Data records
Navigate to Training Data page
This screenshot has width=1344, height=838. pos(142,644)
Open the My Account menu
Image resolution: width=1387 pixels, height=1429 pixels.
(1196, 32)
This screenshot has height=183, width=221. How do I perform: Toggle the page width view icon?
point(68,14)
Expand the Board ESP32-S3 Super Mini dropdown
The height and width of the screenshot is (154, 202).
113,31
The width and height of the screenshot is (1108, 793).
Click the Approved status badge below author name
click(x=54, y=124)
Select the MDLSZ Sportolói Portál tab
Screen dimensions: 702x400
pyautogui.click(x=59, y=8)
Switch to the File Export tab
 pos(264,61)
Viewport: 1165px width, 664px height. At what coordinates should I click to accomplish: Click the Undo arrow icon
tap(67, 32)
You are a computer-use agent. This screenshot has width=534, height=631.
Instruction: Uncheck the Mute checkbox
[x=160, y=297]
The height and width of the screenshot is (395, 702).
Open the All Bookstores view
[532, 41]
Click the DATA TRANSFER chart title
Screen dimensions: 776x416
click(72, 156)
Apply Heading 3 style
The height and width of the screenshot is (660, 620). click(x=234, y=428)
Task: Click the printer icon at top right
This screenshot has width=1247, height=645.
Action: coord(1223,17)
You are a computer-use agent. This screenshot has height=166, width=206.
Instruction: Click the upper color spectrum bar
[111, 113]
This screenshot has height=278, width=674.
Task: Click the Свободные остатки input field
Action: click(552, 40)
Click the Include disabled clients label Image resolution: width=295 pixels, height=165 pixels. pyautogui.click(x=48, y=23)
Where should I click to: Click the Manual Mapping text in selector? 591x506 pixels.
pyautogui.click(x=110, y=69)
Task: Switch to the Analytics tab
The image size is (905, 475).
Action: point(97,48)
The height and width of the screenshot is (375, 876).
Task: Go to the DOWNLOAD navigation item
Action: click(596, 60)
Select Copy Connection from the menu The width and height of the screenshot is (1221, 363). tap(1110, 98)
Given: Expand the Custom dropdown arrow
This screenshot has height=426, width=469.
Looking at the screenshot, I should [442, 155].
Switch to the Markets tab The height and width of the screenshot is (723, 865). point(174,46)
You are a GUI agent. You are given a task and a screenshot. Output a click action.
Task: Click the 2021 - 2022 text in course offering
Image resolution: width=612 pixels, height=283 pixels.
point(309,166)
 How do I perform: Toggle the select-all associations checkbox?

What to do
Please tally how many of the rows above contain the string "menu", and reply with the number alone.

Finished answer
2